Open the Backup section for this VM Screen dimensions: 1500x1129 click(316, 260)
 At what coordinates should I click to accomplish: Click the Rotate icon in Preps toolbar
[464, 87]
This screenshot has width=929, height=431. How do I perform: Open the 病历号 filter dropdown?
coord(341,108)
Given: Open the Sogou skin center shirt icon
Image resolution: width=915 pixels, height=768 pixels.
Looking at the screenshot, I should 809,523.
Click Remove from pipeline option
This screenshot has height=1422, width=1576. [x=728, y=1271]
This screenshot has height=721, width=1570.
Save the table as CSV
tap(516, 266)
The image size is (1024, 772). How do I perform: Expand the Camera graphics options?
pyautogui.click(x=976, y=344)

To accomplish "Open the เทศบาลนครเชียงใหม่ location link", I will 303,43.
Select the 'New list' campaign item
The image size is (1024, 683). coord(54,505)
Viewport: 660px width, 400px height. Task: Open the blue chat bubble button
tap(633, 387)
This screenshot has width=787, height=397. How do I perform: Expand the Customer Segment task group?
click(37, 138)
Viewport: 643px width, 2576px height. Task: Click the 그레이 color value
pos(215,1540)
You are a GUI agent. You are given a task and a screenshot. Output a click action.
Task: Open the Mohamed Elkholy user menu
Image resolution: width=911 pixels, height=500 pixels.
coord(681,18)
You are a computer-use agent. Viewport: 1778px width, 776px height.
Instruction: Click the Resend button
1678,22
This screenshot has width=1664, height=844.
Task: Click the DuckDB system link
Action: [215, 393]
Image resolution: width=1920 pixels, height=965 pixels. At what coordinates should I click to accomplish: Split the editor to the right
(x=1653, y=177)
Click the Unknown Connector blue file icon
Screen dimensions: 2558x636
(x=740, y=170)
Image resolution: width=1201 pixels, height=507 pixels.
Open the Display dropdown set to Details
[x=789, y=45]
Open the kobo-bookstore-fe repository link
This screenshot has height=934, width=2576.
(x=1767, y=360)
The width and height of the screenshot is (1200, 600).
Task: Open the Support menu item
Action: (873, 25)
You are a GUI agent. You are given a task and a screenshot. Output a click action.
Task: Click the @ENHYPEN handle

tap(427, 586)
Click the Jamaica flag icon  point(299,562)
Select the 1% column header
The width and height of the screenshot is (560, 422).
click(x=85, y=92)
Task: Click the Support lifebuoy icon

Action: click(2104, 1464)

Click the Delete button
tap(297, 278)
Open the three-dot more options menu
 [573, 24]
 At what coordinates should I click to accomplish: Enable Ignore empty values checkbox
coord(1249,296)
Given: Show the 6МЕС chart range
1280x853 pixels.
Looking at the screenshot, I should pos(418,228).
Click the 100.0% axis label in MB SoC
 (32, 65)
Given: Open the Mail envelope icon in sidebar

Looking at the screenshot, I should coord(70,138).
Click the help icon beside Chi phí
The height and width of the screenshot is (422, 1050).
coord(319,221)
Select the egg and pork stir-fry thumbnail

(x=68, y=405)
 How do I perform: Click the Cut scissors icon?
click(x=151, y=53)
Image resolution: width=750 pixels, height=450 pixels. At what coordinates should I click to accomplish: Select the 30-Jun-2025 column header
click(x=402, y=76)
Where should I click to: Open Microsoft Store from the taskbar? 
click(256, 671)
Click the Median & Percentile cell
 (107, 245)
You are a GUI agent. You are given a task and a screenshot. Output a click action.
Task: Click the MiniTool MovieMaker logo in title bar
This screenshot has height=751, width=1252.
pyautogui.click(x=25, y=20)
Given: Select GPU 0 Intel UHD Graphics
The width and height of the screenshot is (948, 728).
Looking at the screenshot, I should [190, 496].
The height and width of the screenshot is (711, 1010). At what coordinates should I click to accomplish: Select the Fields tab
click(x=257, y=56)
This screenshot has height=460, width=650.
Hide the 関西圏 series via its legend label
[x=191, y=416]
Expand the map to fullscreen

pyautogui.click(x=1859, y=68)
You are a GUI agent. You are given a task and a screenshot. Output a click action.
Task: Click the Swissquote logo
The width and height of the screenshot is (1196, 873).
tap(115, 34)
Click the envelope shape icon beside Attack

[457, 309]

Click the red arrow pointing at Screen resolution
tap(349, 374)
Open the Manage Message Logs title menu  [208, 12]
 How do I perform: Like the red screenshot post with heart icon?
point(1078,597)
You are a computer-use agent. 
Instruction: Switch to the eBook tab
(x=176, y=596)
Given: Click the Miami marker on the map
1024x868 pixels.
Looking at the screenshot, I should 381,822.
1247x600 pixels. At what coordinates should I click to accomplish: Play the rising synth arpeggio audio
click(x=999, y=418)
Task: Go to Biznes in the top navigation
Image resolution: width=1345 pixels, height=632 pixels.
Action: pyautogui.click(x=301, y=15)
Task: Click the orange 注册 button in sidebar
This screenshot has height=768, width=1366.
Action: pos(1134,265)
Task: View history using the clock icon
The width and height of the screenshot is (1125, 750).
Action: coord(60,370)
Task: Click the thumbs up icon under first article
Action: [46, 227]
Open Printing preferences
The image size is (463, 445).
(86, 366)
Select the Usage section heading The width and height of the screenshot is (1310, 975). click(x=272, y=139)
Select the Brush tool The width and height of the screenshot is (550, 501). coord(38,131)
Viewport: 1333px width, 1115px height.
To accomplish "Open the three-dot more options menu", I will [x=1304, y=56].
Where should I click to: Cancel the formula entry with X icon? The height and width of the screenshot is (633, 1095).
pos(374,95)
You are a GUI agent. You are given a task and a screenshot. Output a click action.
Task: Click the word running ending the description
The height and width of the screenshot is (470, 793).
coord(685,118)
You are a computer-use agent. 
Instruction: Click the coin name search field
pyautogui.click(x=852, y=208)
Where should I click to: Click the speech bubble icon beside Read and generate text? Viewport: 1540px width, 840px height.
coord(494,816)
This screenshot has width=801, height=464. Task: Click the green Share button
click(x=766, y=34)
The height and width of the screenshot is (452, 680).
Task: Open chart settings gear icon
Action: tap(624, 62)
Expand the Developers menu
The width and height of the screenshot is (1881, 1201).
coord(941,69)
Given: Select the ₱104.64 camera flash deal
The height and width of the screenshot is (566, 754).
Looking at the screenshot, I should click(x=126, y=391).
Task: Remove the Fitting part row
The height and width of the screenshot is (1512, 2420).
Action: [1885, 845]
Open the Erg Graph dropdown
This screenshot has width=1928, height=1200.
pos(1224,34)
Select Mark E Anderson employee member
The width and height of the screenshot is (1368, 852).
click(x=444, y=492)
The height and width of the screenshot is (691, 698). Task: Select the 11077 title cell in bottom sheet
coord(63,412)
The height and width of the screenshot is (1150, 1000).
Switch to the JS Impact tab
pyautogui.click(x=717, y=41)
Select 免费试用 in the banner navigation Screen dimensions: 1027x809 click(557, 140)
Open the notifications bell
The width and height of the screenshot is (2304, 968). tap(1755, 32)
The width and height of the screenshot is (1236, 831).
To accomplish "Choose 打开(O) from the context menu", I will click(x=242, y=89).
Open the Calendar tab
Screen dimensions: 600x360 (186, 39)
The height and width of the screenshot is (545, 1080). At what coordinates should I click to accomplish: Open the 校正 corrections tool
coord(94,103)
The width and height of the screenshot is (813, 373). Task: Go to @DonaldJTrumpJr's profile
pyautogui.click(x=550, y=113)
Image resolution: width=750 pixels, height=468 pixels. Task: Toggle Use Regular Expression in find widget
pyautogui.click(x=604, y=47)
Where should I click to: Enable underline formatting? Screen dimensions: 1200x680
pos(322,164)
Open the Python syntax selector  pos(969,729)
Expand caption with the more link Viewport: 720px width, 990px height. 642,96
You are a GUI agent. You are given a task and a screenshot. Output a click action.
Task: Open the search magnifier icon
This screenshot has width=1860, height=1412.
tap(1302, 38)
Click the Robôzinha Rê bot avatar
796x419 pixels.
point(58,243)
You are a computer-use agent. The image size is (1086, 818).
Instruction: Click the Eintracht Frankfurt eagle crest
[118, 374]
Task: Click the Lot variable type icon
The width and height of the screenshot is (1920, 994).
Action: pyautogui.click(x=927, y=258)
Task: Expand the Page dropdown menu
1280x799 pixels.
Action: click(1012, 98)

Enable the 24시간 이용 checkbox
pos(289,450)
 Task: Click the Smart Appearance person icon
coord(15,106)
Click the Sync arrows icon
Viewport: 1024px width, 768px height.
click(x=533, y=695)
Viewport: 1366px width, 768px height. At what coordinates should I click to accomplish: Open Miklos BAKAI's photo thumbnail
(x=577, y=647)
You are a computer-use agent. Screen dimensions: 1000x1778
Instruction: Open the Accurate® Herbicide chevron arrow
════════
## [What to work on]
Repeat exactly the lines of the listing from its first line through the line that holds "This screenshot has height=721, width=1570.". Nothing else should appear.

## [Solution to this exercise]
Open the Backup section for this VM Screen dimensions: 1500x1129 click(316, 260)
 At what coordinates should I click to accomplish: Click the Rotate icon in Preps toolbar
[464, 87]
This screenshot has width=929, height=431. How do I perform: Open the 病历号 filter dropdown?
coord(341,108)
Given: Open the Sogou skin center shirt icon
Image resolution: width=915 pixels, height=768 pixels.
Looking at the screenshot, I should 809,523.
Click Remove from pipeline option
This screenshot has height=1422, width=1576. [x=728, y=1271]
This screenshot has height=721, width=1570.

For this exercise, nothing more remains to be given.